* [Available records]
= Beginning of Section =

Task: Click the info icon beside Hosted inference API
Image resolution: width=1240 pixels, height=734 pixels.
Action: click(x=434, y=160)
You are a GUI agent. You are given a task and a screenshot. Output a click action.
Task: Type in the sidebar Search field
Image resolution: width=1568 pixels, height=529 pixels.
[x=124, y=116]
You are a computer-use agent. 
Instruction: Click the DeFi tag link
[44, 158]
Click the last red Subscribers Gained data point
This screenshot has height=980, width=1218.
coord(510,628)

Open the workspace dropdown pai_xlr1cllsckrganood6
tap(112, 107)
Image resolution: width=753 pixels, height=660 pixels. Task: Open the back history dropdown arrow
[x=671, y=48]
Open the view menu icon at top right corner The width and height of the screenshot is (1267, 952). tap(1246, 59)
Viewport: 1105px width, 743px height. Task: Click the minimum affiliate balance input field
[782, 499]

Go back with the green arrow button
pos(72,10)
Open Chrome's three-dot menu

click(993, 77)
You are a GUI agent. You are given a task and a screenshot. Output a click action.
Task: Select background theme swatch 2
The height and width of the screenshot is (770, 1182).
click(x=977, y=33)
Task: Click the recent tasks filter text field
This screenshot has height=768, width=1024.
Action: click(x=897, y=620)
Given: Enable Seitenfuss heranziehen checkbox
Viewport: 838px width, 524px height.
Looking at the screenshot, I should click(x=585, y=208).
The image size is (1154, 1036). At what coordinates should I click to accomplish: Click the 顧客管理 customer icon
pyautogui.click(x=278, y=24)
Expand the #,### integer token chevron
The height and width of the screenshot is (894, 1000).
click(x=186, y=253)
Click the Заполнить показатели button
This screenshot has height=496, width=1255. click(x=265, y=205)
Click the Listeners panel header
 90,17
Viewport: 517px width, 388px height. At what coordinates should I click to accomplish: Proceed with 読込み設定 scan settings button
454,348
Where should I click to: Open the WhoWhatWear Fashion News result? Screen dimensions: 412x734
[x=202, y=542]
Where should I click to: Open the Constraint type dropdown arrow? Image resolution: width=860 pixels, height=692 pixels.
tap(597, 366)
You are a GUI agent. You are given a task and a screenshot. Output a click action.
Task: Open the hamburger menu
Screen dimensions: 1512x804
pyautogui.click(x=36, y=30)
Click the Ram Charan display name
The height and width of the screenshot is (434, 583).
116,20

= End of Section =

* [Aim of the exercise] Retype the complete listing verbatim.

* [Response to the task]
Task: Click the info icon beside Hosted inference API
Image resolution: width=1240 pixels, height=734 pixels.
Action: click(x=434, y=160)
You are a GUI agent. You are given a task and a screenshot. Output a click action.
Task: Type in the sidebar Search field
Image resolution: width=1568 pixels, height=529 pixels.
[x=124, y=116]
You are a computer-use agent. 
Instruction: Click the DeFi tag link
[44, 158]
Click the last red Subscribers Gained data point
This screenshot has height=980, width=1218.
coord(510,628)

Open the workspace dropdown pai_xlr1cllsckrganood6
tap(112, 107)
Image resolution: width=753 pixels, height=660 pixels. Task: Open the back history dropdown arrow
[x=671, y=48]
Open the view menu icon at top right corner The width and height of the screenshot is (1267, 952). tap(1246, 59)
Viewport: 1105px width, 743px height. Task: Click the minimum affiliate balance input field
[782, 499]

Go back with the green arrow button
pos(72,10)
Open Chrome's three-dot menu

click(993, 77)
You are a GUI agent. You are given a task and a screenshot. Output a click action.
Task: Select background theme swatch 2
The height and width of the screenshot is (770, 1182).
click(x=977, y=33)
Task: Click the recent tasks filter text field
This screenshot has height=768, width=1024.
Action: click(x=897, y=620)
Given: Enable Seitenfuss heranziehen checkbox
Viewport: 838px width, 524px height.
Looking at the screenshot, I should click(x=585, y=208).
The image size is (1154, 1036). At what coordinates should I click to accomplish: Click the 顧客管理 customer icon
pyautogui.click(x=278, y=24)
Expand the #,### integer token chevron
The height and width of the screenshot is (894, 1000).
click(x=186, y=253)
Click the Заполнить показатели button
This screenshot has height=496, width=1255. click(x=265, y=205)
Click the Listeners panel header
 90,17
Viewport: 517px width, 388px height. At what coordinates should I click to accomplish: Proceed with 読込み設定 scan settings button
454,348
Where should I click to: Open the WhoWhatWear Fashion News result? Screen dimensions: 412x734
[x=202, y=542]
Where should I click to: Open the Constraint type dropdown arrow? Image resolution: width=860 pixels, height=692 pixels.
tap(597, 366)
You are a GUI agent. You are given a task and a screenshot. Output a click action.
Task: Open the hamburger menu
Screen dimensions: 1512x804
pyautogui.click(x=36, y=30)
Click the Ram Charan display name
The height and width of the screenshot is (434, 583).
116,20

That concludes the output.